- Provided passage -
--- START ---
In response to the Public Accounts Committee (PAC) report into price increases in generic medicines, Warwick Smith, Director General of the British Generic Manufacturers Association (BGMA), who gave evidence at the hearing, said: “We have welcomed the Public Accounts Committee’s interest in this area following on from the National Audit Office (NAO) report. Importantly, the PAC report states that patients did not suffer as a result of the shortages and all in the supply chain should be recognised for their efforts in ensuring medicines were delivered.
“In the wider context, it is important to note the price paid by the NHS for generic medicines is not that charged by manufacturers, but includes distribution costs from wholesalers and the retained margin for community pharmacy which is targeted to be £800m per annum. This means that typically, the reimbursement price of a generic medicine listed in Category M of the Drug Tariff may amount to approximately twice the manufacturer’s actual selling price (ASP).
--- END ---
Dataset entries
--- START ---
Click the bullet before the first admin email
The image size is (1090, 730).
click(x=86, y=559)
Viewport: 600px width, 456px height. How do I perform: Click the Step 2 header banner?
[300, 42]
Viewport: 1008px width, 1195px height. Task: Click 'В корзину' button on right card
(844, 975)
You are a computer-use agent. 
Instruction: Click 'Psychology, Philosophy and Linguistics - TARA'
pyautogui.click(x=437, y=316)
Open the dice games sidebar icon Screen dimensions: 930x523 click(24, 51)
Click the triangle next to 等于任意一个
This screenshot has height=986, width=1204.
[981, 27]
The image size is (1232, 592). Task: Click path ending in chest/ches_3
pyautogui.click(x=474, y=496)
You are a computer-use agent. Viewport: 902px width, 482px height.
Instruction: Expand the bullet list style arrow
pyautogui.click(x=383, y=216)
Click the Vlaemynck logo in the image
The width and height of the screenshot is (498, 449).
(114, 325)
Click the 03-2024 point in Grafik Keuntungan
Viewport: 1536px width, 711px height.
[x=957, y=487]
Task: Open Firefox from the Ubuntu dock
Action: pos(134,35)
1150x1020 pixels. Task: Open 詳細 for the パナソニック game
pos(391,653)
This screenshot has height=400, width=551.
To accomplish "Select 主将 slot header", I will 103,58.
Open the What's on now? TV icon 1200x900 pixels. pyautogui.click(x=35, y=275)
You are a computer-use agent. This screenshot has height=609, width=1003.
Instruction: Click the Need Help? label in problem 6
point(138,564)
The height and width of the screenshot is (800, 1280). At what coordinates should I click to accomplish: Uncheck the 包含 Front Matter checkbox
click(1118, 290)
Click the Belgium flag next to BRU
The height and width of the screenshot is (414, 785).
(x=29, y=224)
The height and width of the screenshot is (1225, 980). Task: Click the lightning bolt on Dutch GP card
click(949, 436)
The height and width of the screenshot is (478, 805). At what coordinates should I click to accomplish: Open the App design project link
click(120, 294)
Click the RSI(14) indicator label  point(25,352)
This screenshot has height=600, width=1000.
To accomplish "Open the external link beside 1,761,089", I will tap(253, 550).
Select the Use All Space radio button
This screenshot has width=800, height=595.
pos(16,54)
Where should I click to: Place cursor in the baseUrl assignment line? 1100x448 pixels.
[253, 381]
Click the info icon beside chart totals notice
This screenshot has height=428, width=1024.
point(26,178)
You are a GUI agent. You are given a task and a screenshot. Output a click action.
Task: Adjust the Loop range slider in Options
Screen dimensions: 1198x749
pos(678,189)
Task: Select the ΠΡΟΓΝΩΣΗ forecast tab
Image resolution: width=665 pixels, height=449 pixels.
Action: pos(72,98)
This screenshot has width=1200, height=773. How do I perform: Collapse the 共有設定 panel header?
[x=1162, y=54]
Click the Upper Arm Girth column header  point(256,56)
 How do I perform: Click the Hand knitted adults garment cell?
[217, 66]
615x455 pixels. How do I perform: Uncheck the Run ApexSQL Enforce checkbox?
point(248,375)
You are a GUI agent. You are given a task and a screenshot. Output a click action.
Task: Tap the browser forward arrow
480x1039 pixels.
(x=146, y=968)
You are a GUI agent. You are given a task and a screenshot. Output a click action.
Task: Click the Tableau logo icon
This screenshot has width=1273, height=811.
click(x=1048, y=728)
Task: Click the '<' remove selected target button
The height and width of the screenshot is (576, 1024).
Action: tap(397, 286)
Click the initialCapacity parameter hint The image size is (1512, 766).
--- END ---
- Questions on the material -
**A.** Rewrite the paragraph of the statement on generic medicine prices that begins "In the wider context" as a short bulleted list that keeps its main facts.
**B.** Write the next part of the statement on generic medicine prices, continuing on from its final sentence.

- Per-task answers -
**A.**
- The NHS price for generic medicines is not the price manufacturers charge.
- It also covers wholesalers' distribution costs and the margin community pharmacy retains.
- That pharmacy margin is targeted at £800m per year.
- As a result, the reimbursement price of a generic medicine in Category M of the Drug Tariff can typically be about twice the manufacturer's actual selling price (ASP).

**B.**
Indeed, for many of the medicines highlighted in the NAO report and subsequently looked at by the PAC, the manufacturer actual selling price made up a far smaller proportion of the overall reimbursement price charged to the NHS. In cases where supplies of generic medicines are inadequate, the reimbursement price may well be based on the list price of the branded originator product.
“Indeed, our own data shows that whilst there was a higher value of concessions in 2017 (£341m in 2017 v £75m in 2016) the actual average reimbursement price (including the effect of concessions) of a pack of generic medicines fell from £2.80 in 2016 to £2.46 overall in 2017. So, even during the period where high levels of concessionary prices were being set by the Department of Health and Social Care, the average cost to the NHS of generic medicines as a whole continued to fall. More widely, generic competition provides clear value for money for the NHS. Looking at all branded products to come off patent since the start of 2014, the introduction of generics saw prices reduce by an average of 89% in this time.
“Like the PAC, we welcome clarification of the Government’s price-setting powers for where competition isn’t working to protect the interests of the NHS. Importantly, the Government will now have full visibility across the full medicines supply chain, including manufacturers, distributors and pharmacies, allowing it better to understand and scrutinise what is happening in the supply chain.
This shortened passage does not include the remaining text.